Where does this analysis leave us? Feet-to-fire, I think sentiment and the oversold status of the stock markets are likely to help the markets put in a bit of a short-term bottom here and that we could get a pretty big rally early next year.

The Nasdaq is already down 24% and many great stocks are down much more than that already too. Much of the crash in what could become an outright Crash, has already happened, and we’ve been in puts and lots of cash while this market became crash-ish. And now, I think it makes sense to have locked in most of the profits from the put hedges we put on while stocks were at their all-time highs but that most stay-at-home investors should still have lots of cash and remain plenty cautious.

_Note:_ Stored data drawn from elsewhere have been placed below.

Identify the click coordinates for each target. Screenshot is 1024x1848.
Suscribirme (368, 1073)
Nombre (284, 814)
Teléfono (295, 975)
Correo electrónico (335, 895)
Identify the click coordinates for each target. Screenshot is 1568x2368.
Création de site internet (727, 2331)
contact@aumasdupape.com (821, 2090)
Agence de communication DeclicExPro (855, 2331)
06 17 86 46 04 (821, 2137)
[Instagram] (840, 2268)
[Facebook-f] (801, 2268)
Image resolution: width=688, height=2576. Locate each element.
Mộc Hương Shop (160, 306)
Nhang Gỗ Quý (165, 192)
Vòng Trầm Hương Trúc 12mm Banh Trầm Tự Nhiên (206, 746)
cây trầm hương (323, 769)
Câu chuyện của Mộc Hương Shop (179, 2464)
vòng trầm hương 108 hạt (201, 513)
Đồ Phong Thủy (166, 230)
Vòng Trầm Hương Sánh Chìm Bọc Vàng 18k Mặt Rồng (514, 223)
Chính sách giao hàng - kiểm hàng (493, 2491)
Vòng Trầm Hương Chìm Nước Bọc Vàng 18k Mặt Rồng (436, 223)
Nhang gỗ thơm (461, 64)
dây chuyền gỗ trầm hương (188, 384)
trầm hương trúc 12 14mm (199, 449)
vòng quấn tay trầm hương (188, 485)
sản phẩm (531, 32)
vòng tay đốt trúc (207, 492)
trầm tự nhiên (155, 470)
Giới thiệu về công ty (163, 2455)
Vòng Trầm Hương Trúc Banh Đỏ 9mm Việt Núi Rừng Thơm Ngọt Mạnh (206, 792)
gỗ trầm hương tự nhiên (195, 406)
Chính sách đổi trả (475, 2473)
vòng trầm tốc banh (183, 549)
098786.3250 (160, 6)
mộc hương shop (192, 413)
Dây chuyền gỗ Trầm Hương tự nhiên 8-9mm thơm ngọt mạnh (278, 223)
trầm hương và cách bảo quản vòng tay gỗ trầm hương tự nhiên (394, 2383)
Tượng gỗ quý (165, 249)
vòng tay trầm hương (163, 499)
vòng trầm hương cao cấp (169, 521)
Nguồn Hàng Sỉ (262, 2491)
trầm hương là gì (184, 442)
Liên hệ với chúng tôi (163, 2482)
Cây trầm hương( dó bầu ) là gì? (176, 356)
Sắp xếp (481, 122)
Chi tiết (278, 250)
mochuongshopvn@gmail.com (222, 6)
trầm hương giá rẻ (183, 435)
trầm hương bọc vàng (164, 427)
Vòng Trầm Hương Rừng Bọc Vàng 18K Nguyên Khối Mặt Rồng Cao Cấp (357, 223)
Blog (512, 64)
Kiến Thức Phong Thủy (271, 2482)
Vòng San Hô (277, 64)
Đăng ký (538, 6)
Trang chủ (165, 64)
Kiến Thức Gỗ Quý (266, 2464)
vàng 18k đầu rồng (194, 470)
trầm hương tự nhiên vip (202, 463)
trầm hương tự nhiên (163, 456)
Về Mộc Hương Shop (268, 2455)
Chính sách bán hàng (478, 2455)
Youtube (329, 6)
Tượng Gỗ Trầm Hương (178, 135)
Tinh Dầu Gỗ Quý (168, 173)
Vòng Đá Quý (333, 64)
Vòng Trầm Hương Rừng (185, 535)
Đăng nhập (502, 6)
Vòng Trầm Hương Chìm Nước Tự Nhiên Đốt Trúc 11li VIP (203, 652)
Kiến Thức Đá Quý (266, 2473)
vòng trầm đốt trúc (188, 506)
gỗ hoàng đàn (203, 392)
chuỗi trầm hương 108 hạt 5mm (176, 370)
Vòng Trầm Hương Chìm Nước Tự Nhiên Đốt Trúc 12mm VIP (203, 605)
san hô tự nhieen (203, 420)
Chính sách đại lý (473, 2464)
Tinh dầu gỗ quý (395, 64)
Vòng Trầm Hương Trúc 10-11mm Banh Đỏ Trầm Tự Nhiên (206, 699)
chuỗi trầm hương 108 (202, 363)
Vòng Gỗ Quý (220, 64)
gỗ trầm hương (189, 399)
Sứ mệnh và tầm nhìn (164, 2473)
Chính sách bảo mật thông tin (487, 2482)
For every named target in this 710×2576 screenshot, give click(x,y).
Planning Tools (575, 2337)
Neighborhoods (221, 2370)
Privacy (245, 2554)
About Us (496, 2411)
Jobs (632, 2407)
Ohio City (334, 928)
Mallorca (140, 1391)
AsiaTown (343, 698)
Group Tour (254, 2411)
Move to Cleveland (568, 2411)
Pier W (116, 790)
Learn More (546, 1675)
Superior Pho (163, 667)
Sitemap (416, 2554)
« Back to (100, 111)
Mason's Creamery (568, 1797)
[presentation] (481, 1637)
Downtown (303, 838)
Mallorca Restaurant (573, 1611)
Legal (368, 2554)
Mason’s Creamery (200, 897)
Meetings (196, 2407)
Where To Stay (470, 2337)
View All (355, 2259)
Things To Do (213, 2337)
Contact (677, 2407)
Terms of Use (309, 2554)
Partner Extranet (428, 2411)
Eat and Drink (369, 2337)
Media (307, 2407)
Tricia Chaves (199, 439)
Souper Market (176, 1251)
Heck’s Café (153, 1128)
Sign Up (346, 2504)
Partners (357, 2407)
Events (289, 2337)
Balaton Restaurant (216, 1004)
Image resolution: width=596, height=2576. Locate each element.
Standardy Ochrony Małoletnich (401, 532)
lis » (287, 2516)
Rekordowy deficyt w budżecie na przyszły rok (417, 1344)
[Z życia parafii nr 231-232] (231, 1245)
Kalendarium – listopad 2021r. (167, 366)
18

I’ll be launching my hedge fund next Wednesday, which means there are only 2.5 trading days left before the launch. Next week, I’ll be building both longs and shorts and perhaps buying a few options too to get started and I’ll have more details about those trades then — because who knows where stocks will be in another 2.5 trading days, given the last 2.5 trading days.

So much homework, analysis, reading and writing to do, as the next 10,000 days are upon us. I’m on it.”

Sometimes when I spend days studying individual stocks and trading these extremes I feel like I’m in a deja vu. Because much of what we do every day as a hedge fund manager is repetitive. Even the extremes are bit redundant, or at least familiar, as my pre-hedge fund launch analysis above reminds us.

I mean, maybe it’s always been extreme, these markets and economies. I mean think about it — the prior paradigm of:

The petrodollar and the concept of lowflation as a China, a country with two billion workers being organized to produce all that we consume at ever lower prices with a central bank that could always just pump more money without increasing inflation as technology innovations drove productivity higher and prices lower and so on…that whole paradigm was a bit extreme too.

So I continue to think that we should be nibbling on some new names, building up some of our favorite names and that we should be continue to be: extremely cool about extremes.

Ironically, the markets aren’t at an extreme right now. They are a bit in no-man’s land — probably not quite wildly overbought and ready for another whoosh down but not exactly oversold and wildly undervalued.

I do know this — looking back at the last three years, it has been an extremely wild time to invest and run money. Extremes of greed, fear, euphoria and panic have been almost normalized. Revolutions will continue to create new trillion dollar economies. We will continue to extremely focus on such opportunities as we navigate the extremes of this new economic/investing paradigm we are living through now.